My mother and I made this arrangement when we moved into our new home some 18 years ago. I change out the ribbon, candle, and globe occasionally, but the basket and greenery remain.
DSC00041 I have it on the dining table this year, and the antique secretary that belonged to Saint’s great grandmother holds a newer mirrored nativity scene I picked out for my birthday on a visit to Uncle Franklin and Aunt Jane’s. I like the juxtaposition of the metal trees I picked up just this year from a flea market in Dexter during our girl’s weekend.
I’m keeping this Pinterest project that I did last year. I made the garland from twine and old book pages, the balls from rag strips, and the bow from burlap, of course.
I used to decorate every room in the house. I still couldn’t resist adding this handmade snowman box from a vacation with friends in Wisconsin to the guest bathroom.
This is the mantel, this year. It contains two angels, a gift my BFF gave me a few years ago, and, if you look carefully, you will see the antique oval frame I upcycled in the fall. I love it so much, I incorporated into the Christmas. It’s a keeper, I think.
The glass collection of snowmen and trees get a place on the coffee table this year.
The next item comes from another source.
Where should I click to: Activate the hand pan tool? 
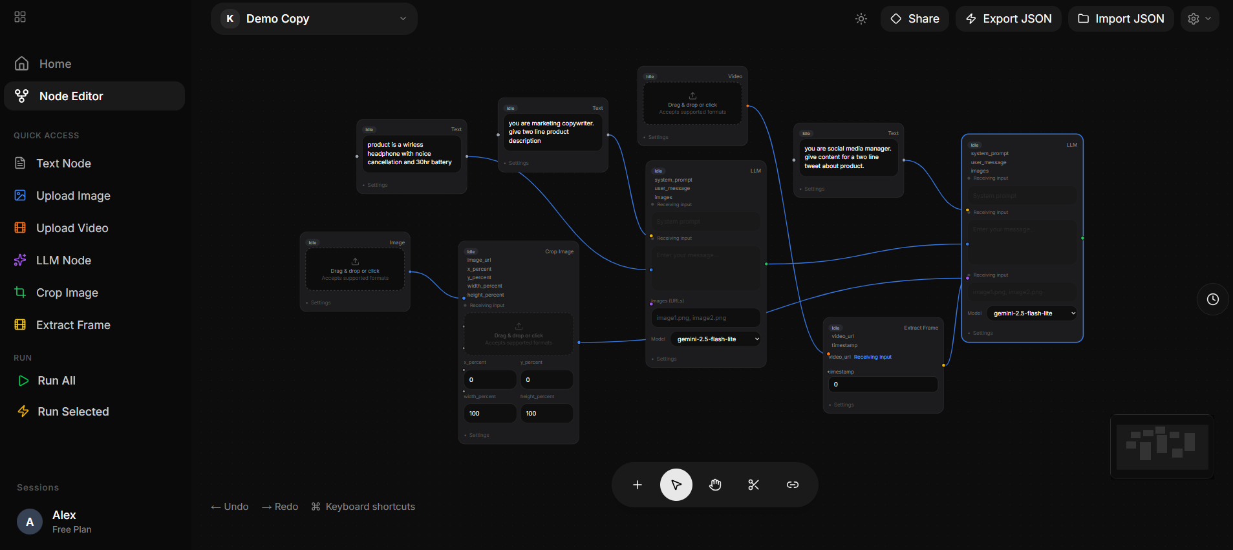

I love the little ones inside the cloche.
And finally, I have very few sentimental ornaments left, so…I like gaudy trees and I cannot lie!
I know. You’re wondering what I possibly could have pitched<del sold, but trust me, I have receipts to prove it. Sales have been pretty good at the flea market this month!
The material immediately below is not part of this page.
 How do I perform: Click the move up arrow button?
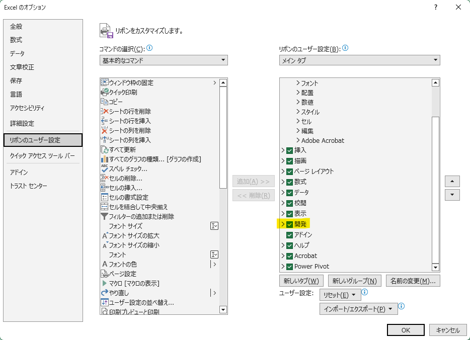coord(452,181)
For the Love of Christmas Stockings Part II

DSC00031Whew! Finally, I finished the stockings. Did I mention that stitching was the easy part? After threading the needle, which I had to do on my machine at least three times during the trimming segment and at least two times during hand stitching, the hardest part was choosing the embellishments. For Saint, who loves to hunt and fish, I cut a cuff out of an old, already re-purposed camouflage tarp. At JoAnn’s fabric, I found some 3-D scrapbooking trinkets including a bow and arrow and a born to hunt sign. I had cut off some roping from an old summer purse (I told you I have become a major hoarder, lately) and I hot glued that as a frame. I think the stocking represents Saint pretty well.

Kris was an easy subject…give him a pair of jeans, a guitar, and his dogs, and he is happy. Add a girlfriend and he’s even happier. Finding things to represent those wasn’t as easy. I cut up a pair of old Levis to get the pocket and tag for the cuff. I found the dog bone at a craft fair and they personalized it with his dogs’ names for free. The guitar finished it up. I have an idea about the girlfriend, but I’ll add that later. Drum roll, please.
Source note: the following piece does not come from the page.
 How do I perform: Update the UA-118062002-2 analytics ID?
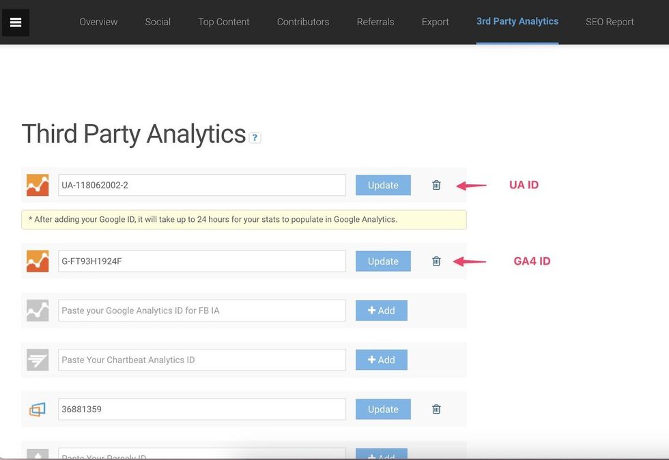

Our son-in-law, Lance, loves to raft, canoe, camp, and cook out. When he is out of uniform, he can almost always be found in a Razorback tee shirt. I found an old red pullover to use for the cuff and added a twig snowflake with some pine to go along with the 3-D canoe, campfire, and sleeping bag.

I had the most difficult time with our bonus Grand Daughter’s. Carley is such a beauty, very social, not the outdoor type. I made her this “diva” stocking with a bit of sophisticated bling, but I have stockings left over in case I decide to do something else. What do you think?
Here they are, in the basement, hung by the chimney with care propped up for the picture.
In reality, we fill our stockings with heavy stuff junk treasures and usually have to lay them on the hearth. Anyway, I have had fun making and personalizing stockings, and I hope I might have inspired someone else to give it a try. Even if you can’t sew a stitch.